<<<<

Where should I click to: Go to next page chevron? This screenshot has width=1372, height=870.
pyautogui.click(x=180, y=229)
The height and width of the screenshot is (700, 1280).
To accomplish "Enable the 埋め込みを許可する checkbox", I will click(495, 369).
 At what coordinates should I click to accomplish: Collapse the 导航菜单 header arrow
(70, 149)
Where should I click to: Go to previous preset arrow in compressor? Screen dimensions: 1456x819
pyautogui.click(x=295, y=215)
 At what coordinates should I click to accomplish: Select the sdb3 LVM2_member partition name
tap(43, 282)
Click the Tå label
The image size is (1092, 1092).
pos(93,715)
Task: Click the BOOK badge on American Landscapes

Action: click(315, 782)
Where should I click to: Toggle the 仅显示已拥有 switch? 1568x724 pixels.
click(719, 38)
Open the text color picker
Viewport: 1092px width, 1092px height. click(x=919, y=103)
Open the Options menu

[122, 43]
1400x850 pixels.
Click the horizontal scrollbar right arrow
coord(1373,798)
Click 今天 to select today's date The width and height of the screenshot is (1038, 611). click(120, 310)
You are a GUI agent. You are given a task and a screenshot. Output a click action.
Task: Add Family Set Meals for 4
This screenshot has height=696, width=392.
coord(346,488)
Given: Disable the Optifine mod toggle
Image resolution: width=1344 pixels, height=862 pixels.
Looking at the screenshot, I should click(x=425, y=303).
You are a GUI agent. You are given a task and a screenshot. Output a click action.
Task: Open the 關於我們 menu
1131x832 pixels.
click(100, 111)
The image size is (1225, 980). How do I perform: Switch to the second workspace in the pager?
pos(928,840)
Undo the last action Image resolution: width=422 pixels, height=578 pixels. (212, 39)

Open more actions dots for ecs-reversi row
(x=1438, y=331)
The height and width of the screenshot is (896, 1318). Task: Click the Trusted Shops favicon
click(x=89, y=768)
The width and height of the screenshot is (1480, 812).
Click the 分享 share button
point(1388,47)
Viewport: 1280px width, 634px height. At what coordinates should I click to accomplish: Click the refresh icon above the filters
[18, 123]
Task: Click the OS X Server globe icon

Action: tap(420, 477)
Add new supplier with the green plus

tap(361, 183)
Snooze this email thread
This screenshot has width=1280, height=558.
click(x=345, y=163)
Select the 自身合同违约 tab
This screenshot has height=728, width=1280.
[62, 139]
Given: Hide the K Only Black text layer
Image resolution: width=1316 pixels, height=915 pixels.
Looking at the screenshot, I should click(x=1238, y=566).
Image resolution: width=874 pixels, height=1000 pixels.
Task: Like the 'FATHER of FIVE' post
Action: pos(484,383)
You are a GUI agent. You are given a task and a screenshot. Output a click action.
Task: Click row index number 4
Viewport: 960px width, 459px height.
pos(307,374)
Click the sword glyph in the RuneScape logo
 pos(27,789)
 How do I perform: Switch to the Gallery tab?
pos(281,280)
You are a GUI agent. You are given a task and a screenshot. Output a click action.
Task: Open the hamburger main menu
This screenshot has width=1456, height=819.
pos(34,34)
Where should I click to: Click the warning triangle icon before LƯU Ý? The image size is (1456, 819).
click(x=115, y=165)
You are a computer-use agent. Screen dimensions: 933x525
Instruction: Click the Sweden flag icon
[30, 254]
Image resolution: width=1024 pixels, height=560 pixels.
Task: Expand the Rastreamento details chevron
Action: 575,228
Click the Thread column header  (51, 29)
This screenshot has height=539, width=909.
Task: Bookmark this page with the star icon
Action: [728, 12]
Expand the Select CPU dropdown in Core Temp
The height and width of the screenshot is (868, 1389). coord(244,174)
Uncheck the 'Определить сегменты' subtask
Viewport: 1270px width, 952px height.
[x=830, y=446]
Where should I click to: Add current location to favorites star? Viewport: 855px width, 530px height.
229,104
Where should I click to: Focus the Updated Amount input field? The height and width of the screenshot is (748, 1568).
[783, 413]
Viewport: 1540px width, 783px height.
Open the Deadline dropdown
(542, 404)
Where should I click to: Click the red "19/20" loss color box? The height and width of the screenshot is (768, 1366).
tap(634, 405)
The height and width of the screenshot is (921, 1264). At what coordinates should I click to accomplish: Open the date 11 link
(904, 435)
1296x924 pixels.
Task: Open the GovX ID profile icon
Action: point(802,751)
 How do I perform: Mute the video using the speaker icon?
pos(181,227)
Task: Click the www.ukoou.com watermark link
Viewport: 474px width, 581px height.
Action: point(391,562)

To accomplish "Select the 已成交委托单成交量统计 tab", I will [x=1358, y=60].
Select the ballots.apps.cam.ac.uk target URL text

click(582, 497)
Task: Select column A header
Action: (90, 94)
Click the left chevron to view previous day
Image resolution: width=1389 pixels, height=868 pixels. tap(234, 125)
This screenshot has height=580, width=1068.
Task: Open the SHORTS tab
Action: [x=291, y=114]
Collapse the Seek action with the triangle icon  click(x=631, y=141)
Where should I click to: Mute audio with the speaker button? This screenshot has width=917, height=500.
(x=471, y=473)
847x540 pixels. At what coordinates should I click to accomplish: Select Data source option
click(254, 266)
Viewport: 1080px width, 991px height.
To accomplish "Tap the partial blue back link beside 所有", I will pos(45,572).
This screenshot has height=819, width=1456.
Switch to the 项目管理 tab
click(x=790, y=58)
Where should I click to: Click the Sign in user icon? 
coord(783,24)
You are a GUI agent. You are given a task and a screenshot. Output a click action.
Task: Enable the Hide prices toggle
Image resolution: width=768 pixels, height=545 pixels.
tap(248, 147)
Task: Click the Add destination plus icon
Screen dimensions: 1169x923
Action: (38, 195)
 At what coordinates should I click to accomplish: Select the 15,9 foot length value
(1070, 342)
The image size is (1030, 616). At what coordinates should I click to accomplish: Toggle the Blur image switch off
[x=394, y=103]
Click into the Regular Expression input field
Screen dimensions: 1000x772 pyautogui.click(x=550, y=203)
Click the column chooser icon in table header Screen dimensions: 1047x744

>>>>

* _Task directions_
Put every line of the entries above into a JSON list of strings, one string for each line, and leave out the blank lines.

* _Task response_
[
  "Where should I click to: Go to next page chevron? This screenshot has width=1372, height=870.",
  "pyautogui.click(x=180, y=229)",
  "The height and width of the screenshot is (700, 1280).",
  "To accomplish \"Enable the 埋め込みを許可する checkbox\", I will click(495, 369).",
  " At what coordinates should I click to accomplish: Collapse the 导航菜单 header arrow",
  "(70, 149)",
  "Where should I click to: Go to previous preset arrow in compressor? Screen dimensions: 1456x819",
  "pyautogui.click(x=295, y=215)",
  " At what coordinates should I click to accomplish: Select the sdb3 LVM2_member partition name",
  "tap(43, 282)",
  "Click the Tå label",
  "The image size is (1092, 1092).",
  "pos(93,715)",
  "Task: Click the BOOK badge on American Landscapes",
  "Action: click(315, 782)",
  "Where should I click to: Toggle the 仅显示已拥有 switch? 1568x724 pixels.",
  "click(719, 38)",
  "Open the text color picker",
  "Viewport: 1092px width, 1092px height. click(x=919, y=103)",
  "Open the Options menu",
  "[122, 43]",
  "1400x850 pixels.",
  "Click the horizontal scrollbar right arrow",
  "coord(1373,798)",
  "Click 今天 to select today's date The width and height of the screenshot is (1038, 611). click(120, 310)",
  "You are a GUI agent. You are given a task and a screenshot. Output a click action.",
  "Task: Add Family Set Meals for 4",
  "This screenshot has height=696, width=392.",
  "coord(346,488)",
  "Given: Disable the Optifine mod toggle",
  "Image resolution: width=1344 pixels, height=862 pixels.",
  "Looking at the screenshot, I should click(x=425, y=303).",
  "You are a GUI agent. You are given a task and a screenshot. Output a click action.",
  "Task: Open the 關於我們 menu",
  "1131x832 pixels.",
  "click(100, 111)",
  "The image size is (1225, 980). How do I perform: Switch to the second workspace in the pager?",
  "pos(928,840)",
  "Undo the last action Image resolution: width=422 pixels, height=578 pixels. (212, 39)",
  "Open more actions dots for ecs-reversi row",
  "(x=1438, y=331)",
  "The height and width of the screenshot is (896, 1318). Task: Click the Trusted Shops favicon",
  "click(x=89, y=768)",
  "The width and height of the screenshot is (1480, 812).",
  "Click the 分享 share button",
  "point(1388,47)",
  "Viewport: 1280px width, 634px height. At what coordinates should I click to accomplish: Click the refresh icon above the filters",
  "[18, 123]",
  "Task: Click the OS X Server globe icon",
  "Action: tap(420, 477)",
  "Add new supplier with the green plus",
  "tap(361, 183)",
  "Snooze this email thread",
  "This screenshot has width=1280, height=558.",
  "click(x=345, y=163)",
  "Select the 自身合同违约 tab",
  "This screenshot has height=728, width=1280.",
  "[62, 139]",
  "Given: Hide the K Only Black text layer",
  "Image resolution: width=1316 pixels, height=915 pixels.",
  "Looking at the screenshot, I should click(x=1238, y=566).",
  "Image resolution: width=874 pixels, height=1000 pixels.",
  "Task: Like the 'FATHER of FIVE' post",
  "Action: pos(484,383)",
  "You are a GUI agent. You are given a task and a screenshot. Output a click action.",
  "Task: Click row index number 4",
  "Viewport: 960px width, 459px height.",
  "pos(307,374)",
  "Click the sword glyph in the RuneScape logo",
  " pos(27,789)",
  " How do I perform: Switch to the Gallery tab?",
  "pos(281,280)",
  "You are a GUI agent. You are given a task and a screenshot. Output a click action.",
  "Task: Open the hamburger main menu",
  "This screenshot has width=1456, height=819.",
  "pos(34,34)",
  "Where should I click to: Click the warning triangle icon before LƯU Ý? The image size is (1456, 819).",
  "click(x=115, y=165)",
  "You are a computer-use agent. Screen dimensions: 933x525",
  "Instruction: Click the Sweden flag icon",
  "[30, 254]",
  "Image resolution: width=1024 pixels, height=560 pixels.",
  "Task: Expand the Rastreamento details chevron",
  "Action: 575,228",
  "Click the Thread column header  (51, 29)",
  "This screenshot has height=539, width=909.",
  "Task: Bookmark this page with the star icon",
  "Action: [728, 12]",
  "Expand the Select CPU dropdown in Core Temp",
  "The height and width of the screenshot is (868, 1389). coord(244,174)",
  "Uncheck the 'Определить сегменты' subtask",
  "Viewport: 1270px width, 952px height.",
  "[x=830, y=446]",
  "Where should I click to: Add current location to favorites star? Viewport: 855px width, 530px height.",
  "229,104",
  "Where should I click to: Focus the Updated Amount input field? The height and width of the screenshot is (748, 1568).",
  "[783, 413]",
  "Viewport: 1540px width, 783px height.",
  "Open the Deadline dropdown",
  "(542, 404)",
  "Where should I click to: Click the red \"19/20\" loss color box? The height and width of the screenshot is (768, 1366).",
  "tap(634, 405)",
  "The height and width of the screenshot is (921, 1264). At what coordinates should I click to accomplish: Open the date 11 link",
  "(904, 435)",
  "1296x924 pixels.",
  "Task: Open the GovX ID profile icon",
  "Action: point(802,751)",
  " How do I perform: Mute the video using the speaker icon?",
  "pos(181,227)",
  "Task: Click the www.ukoou.com watermark link",
  "Viewport: 474px width, 581px height.",
  "Action: point(391,562)",
  "To accomplish \"Select the 已成交委托单成交量统计 tab\", I will [x=1358, y=60].",
  "Select the ballots.apps.cam.ac.uk target URL text",
  "click(582, 497)",
  "Task: Select column A header",
  "Action: (90, 94)",
  "Click the left chevron to view previous day",
  "Image resolution: width=1389 pixels, height=868 pixels. tap(234, 125)",
  "This screenshot has height=580, width=1068.",
  "Task: Open the SHORTS tab",
  "Action: [x=291, y=114]",
  "Collapse the Seek action with the triangle icon  click(x=631, y=141)",
  "Where should I click to: Mute audio with the speaker button? This screenshot has width=917, height=500.",
  "(x=471, y=473)",
  "847x540 pixels. At what coordinates should I click to accomplish: Select Data source option",
  "click(254, 266)",
  "Viewport: 1080px width, 991px height.",
  "To accomplish \"Tap the partial blue back link beside 所有\", I will pos(45,572).",
  "This screenshot has height=819, width=1456.",
  "Switch to the 项目管理 tab",
  "click(x=790, y=58)",
  "Where should I click to: Click the Sign in user icon? ",
  "coord(783,24)",
  "You are a GUI agent. You are given a task and a screenshot. Output a click action.",
  "Task: Enable the Hide prices toggle",
  "Image resolution: width=768 pixels, height=545 pixels.",
  "tap(248, 147)",
  "Task: Click the Add destination plus icon",
  "Screen dimensions: 1169x923",
  "Action: (38, 195)",
  " At what coordinates should I click to accomplish: Select the 15,9 foot length value",
  "(1070, 342)",
  "The image size is (1030, 616). At what coordinates should I click to accomplish: Toggle the Blur image switch off",
  "[x=394, y=103]",
  "Click into the Regular Expression input field",
  "Screen dimensions: 1000x772 pyautogui.click(x=550, y=203)",
  "Click the column chooser icon in table header Screen dimensions: 1047x744"
]